== Testo di lettura

L’incontro tra quelle due donne gravide, una, l’anziana Elisabetta che metterà al mondo l’ultimo dei profeti, e l’altra, la giovane Maria da cui nascerà colui che aprirà la vicenda umana all’era dei cieli nuovi e della nuova terra, attesta che la storia di Dio si intreccia con il mistero originario della vita, quello che si compie nel corpo di Eva, la madre di tutti i viventi, e continua a compiersi nel corpo di ogni donna che aspetta un figlio.

C’è un’enorme potenza simbolica in questa immagine di due donne che portano dentro di sé il mistero della vita e che sono loro stesse a rivelarne la qualità di mistero non soltanto biologico, ma teologico.

Perché tutto questo avviene non dopo la nascita, come per i pastori o, stando a Matteo, come per i sapienti venuti dall’oriente? Perché anticipare al sussulto di un feto nel grembo di una donna quanto avverrà poi nell’evidenza dei fatti sulle rive del Giordano, quando Giovanni, il figlio di Elisabetta, e Gesù, il figlio di Maria, si riconosceranno l’un l’altro e porteranno a pienezza la storia della profezia di Israele saldando insieme promessa e compimento? Anche questo fa certamente parte della logica delle anticipazioni che, come dicevamo, presiede alla composizione dei “vangeli delle origini”. Di ogni piccolo racconto di cui essi si compongono va però colto il significato proprio ed è appunto in questo che l’incontro tra le due donne gravide trova la sua forza simbolica: la gravidanza, in quanto tempo dell’attesa, riceve un senso pregnante a partire dall’orizzonte di fede di un popolo per il quale proprio all’attesa è affidato valore decisivo. La storia del Messia si innesta in quella del suo popolo che da secoli lo aspetta, ed è l’utero di quel popolo che, nonostante ormai vecchio, Dio rende comunque capace di generare perché è rimasto fedele alla promessa fatta ai padri e alla loro discendenza.

====
== Dati forniti

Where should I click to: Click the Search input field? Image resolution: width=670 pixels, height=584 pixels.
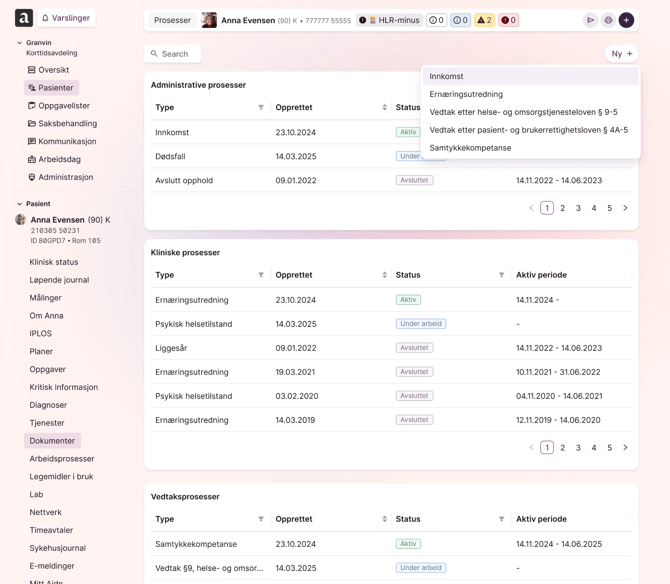click(x=174, y=54)

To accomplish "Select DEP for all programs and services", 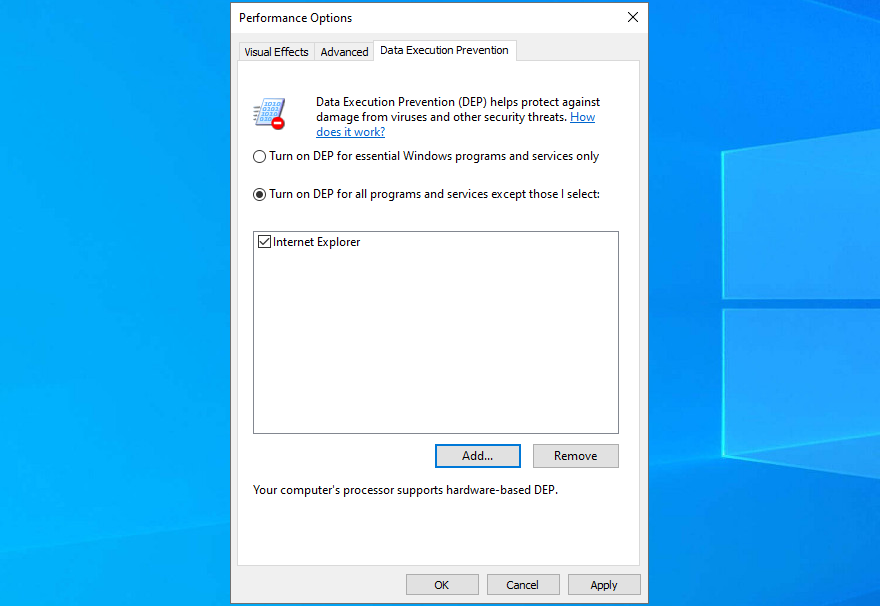I will [x=259, y=194].
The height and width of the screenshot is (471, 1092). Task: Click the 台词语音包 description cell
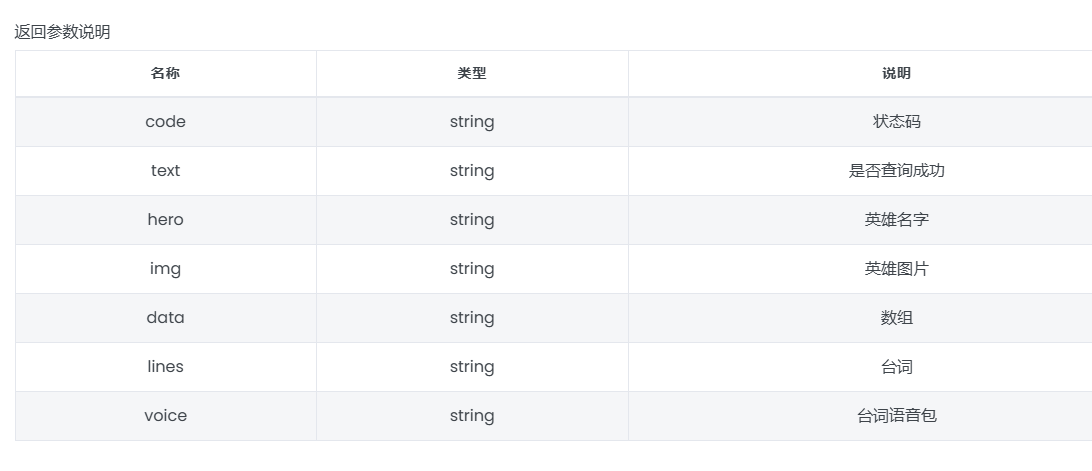(x=860, y=416)
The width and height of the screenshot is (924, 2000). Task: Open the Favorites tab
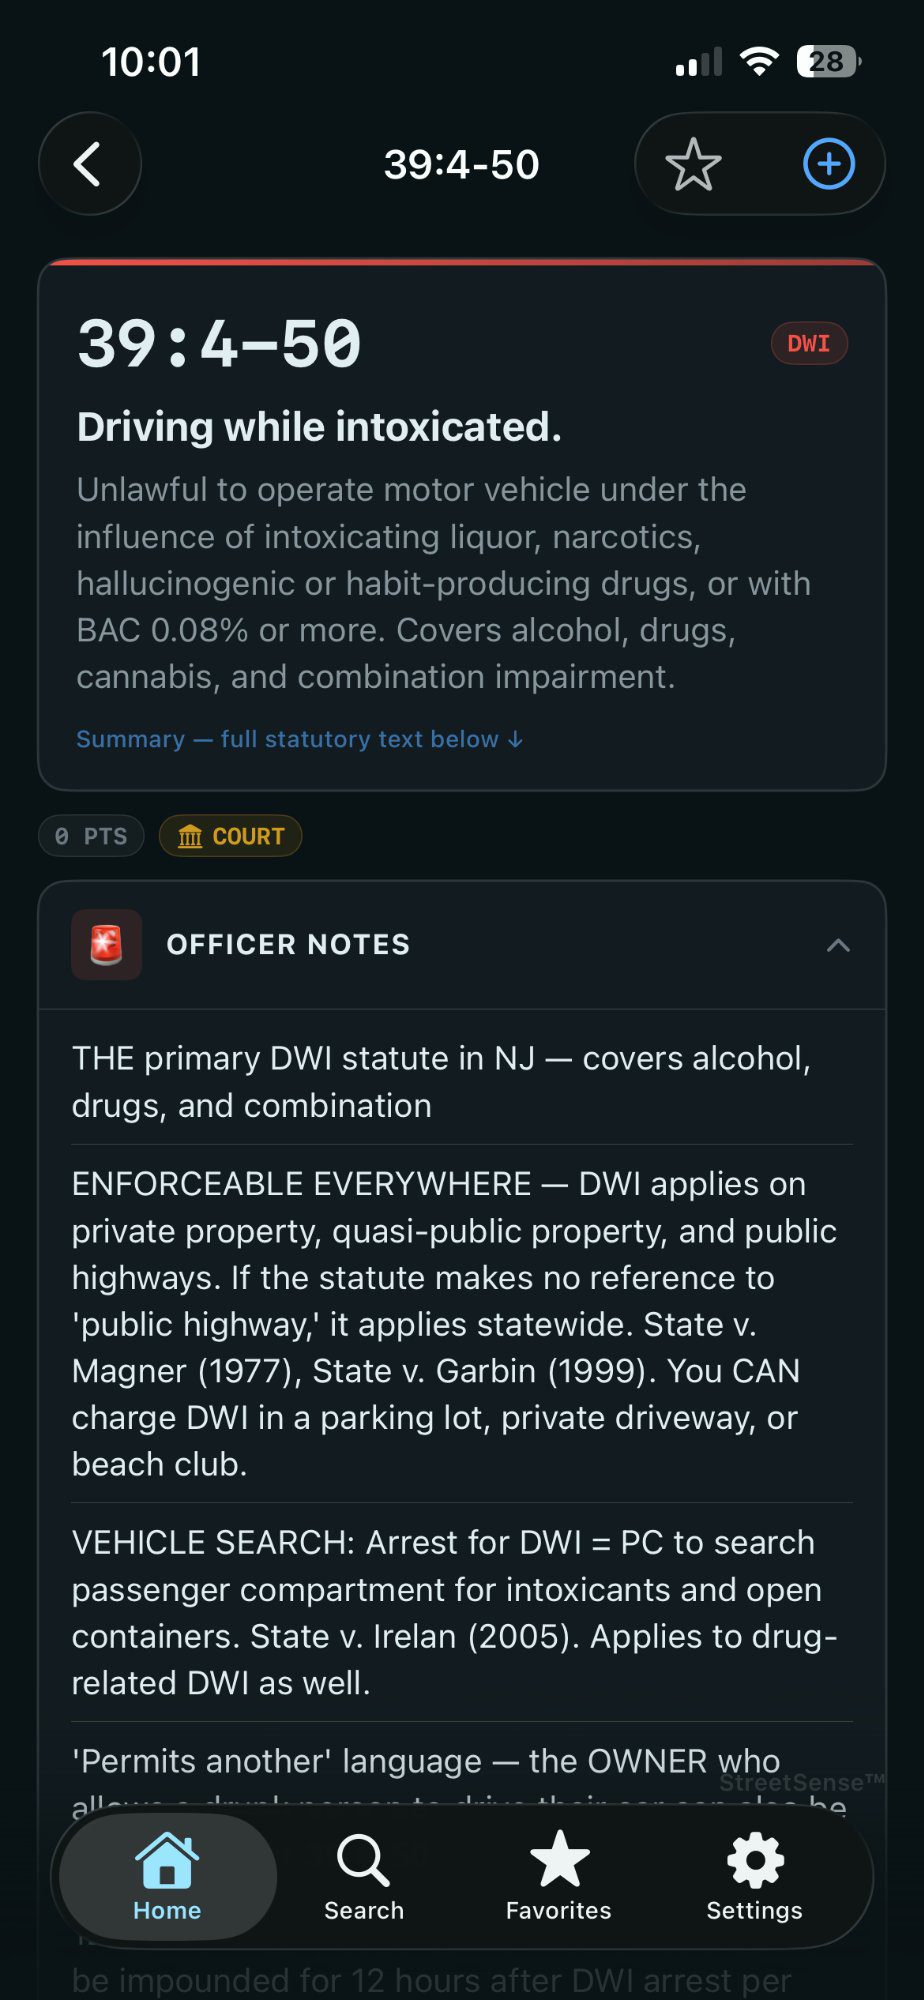[558, 1877]
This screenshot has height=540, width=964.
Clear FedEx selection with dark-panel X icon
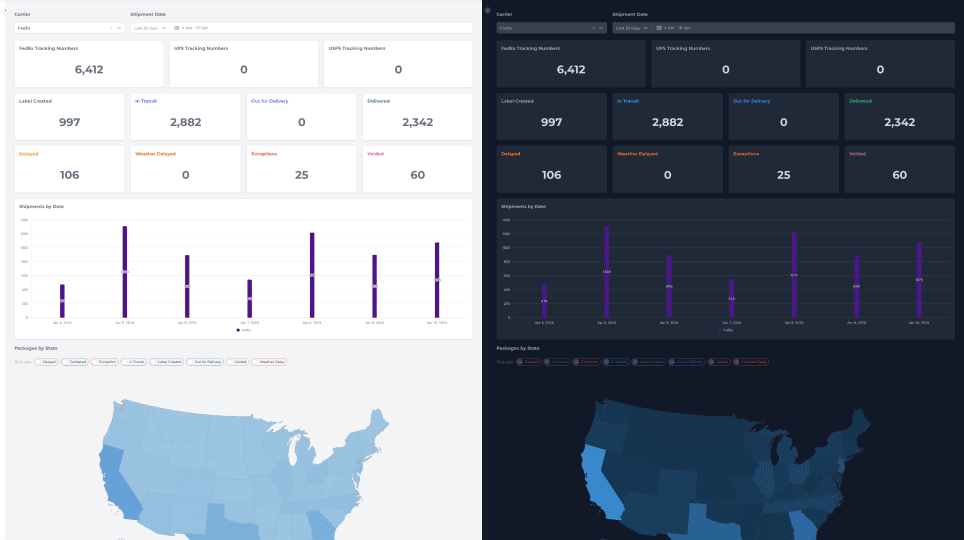point(594,28)
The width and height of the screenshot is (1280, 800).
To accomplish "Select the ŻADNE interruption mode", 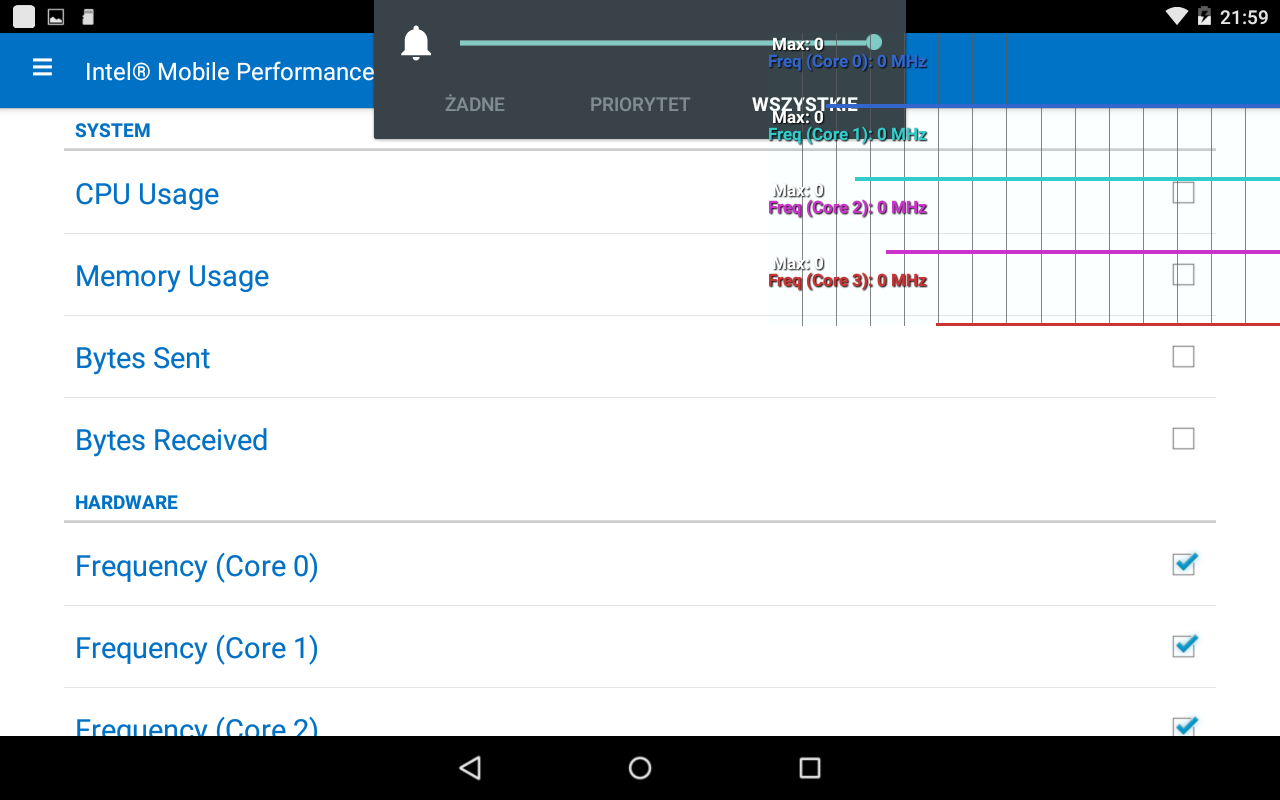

====

#### Istruzioni:
Riporta la parte del brano sull'incontro tra Elisabetta e Maria che si apre con le parole contenenti "L’incontro tra quelle" e si chiude con "biologico, ma teologico.", sostituendo ogni occorrenza di "gravide" con "incinte". I dati costituiscono materiale distinto dal brano.

#### Risultato:
L’incontro tra quelle due donne incinte, una, l’anziana Elisabetta che metterà al mondo l’ultimo dei profeti, e l’altra, la giovane Maria da cui nascerà colui che aprirà la vicenda umana all’era dei cieli nuovi e della nuova terra, attesta che la storia di Dio si intreccia con il mistero originario della vita, quello che si compie nel corpo di Eva, la madre di tutti i viventi, e continua a compiersi nel corpo di ogni donna che aspetta un figlio.

C’è un’enorme potenza simbolica in questa immagine di due donne che portano dentro di sé il mistero della vita e che sono loro stesse a rivelarne la qualità di mistero non soltanto biologico, ma teologico.